Marktbericht
Dax schließt etwas fester

Eine leichte Entspannung an den Ölmärkten hat am Mittwoch deutsche Anleger zu Aktienkäufen animiert. Der Leitindex DAX stieg um 0,79 Prozent auf 4829,69 Punkte. Der MDAX der mittelgroßen Werte kletterte um 0,84 Prozent auf 6754,62 Zähler. Der Technologie-Index TecDAX gewann 0,70 Prozent auf 581,40 Punkte.

HB FRANKFURT/MAIN. Nach einem verhaltenen Start zog der DAX am frühen Nachmittag an. Der US-Ölpreis war nach der Ankündigung der US-Regierung, angesichts der Folgen des Hurrikans „Katrina“ die strategische Rohölreserve anzuzapfen, unter 69 Dollar je Barrel gesunken. Allerdings bremsten US-Konjunkturdaten: Die US-Wirtschaft ist im zweiten Quartal weniger stark gewachsen als zunächst angenommen.

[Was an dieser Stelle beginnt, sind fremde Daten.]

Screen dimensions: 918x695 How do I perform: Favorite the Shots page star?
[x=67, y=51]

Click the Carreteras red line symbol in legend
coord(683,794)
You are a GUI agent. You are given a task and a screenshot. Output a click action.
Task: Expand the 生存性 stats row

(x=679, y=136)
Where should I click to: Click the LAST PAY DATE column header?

Der nachrichtenarme Tag wurde vor allem von Studien großer Investmentbanken bestimmt, die einzelne Werte bewegten. Aktien des Sportartikelherstellers adidas-Salomon führten mit plus 2,90 Prozent auf 144,60 Euro den DAX an. Die Schweizer Großbank UBS hatte den Titel mit „Kaufen“ bestätigt und ein Kursziel von 177 Euro gesetzt. Infineon verloren 0,39 Prozent auf 7,57 Euro. Die UBS hatte die Empfehlung für die Papiere des Chipherstellers von „Kaufen“ auf „Neutral“ gesenkt und das Kursziel von 10 auf 8 Euro reduziert.

Größter Verlierer im MDAX waren Hannover Rück, die 2,61 Prozent auf 29,12 Euro einbüßten. Auf den weltweit drittgrößten Rückversicherer kommen 2005 wegen des Hurrikans „Katrina“ wohl höhere Belastungen zu als bisher erwartet. Papiere der Münchener Rück büßten 0,22 Prozent auf 90,80 Euro ein.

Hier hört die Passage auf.